ACTIVITY:
Every line from the one with "Apply the WAN" to the one with "Open the Recipe", including those two, is to be copied exactly; all other lines of the entries below are left out.

-*-

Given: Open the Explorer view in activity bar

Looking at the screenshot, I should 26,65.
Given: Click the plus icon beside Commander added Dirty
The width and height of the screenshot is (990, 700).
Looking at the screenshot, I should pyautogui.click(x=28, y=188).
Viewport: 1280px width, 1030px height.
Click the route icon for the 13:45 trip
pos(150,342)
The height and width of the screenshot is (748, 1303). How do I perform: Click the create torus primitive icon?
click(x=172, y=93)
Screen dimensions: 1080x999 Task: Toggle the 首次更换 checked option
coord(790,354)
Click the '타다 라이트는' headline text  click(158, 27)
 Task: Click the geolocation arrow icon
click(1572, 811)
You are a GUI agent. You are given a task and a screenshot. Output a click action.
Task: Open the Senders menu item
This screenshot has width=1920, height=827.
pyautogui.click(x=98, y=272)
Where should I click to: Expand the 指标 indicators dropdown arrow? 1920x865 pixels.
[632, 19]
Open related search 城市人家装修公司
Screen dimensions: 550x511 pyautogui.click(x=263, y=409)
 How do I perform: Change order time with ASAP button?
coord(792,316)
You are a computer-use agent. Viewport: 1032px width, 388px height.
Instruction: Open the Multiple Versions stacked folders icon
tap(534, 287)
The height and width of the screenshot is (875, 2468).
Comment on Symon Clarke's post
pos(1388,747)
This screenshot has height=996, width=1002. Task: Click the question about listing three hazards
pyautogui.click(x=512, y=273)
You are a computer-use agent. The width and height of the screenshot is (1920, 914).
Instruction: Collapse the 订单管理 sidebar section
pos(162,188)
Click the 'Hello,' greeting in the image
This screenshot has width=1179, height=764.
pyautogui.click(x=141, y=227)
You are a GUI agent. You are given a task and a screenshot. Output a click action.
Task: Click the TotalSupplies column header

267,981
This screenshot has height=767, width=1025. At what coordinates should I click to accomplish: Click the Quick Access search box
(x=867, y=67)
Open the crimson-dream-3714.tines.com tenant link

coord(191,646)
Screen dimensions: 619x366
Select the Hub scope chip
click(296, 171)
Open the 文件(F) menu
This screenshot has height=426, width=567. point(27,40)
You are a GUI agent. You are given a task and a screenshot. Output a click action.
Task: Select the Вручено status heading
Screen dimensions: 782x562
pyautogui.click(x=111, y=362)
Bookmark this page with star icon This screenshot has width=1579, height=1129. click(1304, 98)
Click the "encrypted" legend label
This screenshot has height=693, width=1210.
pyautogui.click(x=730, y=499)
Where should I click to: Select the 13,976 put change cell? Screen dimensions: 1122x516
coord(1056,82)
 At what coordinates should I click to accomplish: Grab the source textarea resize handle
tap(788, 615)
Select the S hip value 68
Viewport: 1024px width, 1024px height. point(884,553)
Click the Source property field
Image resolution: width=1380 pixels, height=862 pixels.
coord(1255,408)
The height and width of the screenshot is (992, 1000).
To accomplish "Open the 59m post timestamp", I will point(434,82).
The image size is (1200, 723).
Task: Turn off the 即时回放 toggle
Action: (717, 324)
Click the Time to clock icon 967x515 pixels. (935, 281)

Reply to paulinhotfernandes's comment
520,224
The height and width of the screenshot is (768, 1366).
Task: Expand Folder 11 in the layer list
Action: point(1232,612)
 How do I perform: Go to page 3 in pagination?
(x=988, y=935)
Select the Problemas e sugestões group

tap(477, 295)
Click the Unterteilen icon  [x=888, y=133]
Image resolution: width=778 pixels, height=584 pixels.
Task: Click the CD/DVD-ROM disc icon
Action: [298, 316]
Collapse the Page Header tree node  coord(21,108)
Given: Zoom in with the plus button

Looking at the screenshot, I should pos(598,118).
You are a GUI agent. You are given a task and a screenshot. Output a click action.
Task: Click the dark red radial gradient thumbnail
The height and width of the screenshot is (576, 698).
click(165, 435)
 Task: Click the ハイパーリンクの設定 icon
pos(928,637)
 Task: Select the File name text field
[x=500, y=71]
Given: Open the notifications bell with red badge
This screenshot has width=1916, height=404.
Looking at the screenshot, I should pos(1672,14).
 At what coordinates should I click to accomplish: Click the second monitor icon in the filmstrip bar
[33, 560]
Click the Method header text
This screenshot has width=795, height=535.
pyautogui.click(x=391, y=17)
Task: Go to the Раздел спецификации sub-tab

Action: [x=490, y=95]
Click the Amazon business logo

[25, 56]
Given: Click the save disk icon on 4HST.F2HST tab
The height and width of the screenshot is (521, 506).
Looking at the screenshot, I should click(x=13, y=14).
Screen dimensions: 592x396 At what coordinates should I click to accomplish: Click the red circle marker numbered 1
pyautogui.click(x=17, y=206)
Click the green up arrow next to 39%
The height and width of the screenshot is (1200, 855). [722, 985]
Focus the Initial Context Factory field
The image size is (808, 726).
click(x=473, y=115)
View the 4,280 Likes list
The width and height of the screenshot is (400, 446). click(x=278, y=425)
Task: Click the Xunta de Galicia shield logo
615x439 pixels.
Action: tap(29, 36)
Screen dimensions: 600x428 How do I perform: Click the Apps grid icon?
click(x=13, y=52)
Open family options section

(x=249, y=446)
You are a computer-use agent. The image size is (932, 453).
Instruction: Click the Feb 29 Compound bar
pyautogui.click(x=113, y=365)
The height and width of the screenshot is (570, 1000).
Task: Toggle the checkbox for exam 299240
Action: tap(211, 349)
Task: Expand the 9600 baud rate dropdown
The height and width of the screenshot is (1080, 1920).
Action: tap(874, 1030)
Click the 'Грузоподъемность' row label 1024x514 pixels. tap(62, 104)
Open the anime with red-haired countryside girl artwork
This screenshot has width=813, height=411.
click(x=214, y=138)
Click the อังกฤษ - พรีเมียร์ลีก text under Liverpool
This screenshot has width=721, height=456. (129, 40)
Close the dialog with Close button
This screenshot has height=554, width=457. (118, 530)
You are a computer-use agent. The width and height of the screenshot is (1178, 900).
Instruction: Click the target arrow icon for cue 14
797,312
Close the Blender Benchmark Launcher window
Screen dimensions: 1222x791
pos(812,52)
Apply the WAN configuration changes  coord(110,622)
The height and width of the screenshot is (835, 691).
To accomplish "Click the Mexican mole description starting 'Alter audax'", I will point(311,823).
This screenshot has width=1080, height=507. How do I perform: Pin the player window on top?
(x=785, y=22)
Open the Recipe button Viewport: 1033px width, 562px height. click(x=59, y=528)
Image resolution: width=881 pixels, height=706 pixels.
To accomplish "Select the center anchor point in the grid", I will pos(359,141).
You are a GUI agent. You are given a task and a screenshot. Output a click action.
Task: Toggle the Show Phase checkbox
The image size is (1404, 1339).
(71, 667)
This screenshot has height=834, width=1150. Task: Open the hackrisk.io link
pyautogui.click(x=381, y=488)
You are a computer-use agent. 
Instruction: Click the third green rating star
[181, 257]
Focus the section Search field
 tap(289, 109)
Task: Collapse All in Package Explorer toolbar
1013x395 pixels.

-*-

RESULT FOR THIS EXERCISE:
Apply the WAN configuration changes  coord(110,622)
The height and width of the screenshot is (835, 691).
To accomplish "Click the Mexican mole description starting 'Alter audax'", I will point(311,823).
This screenshot has width=1080, height=507. How do I perform: Pin the player window on top?
(x=785, y=22)
Open the Recipe button Viewport: 1033px width, 562px height. click(x=59, y=528)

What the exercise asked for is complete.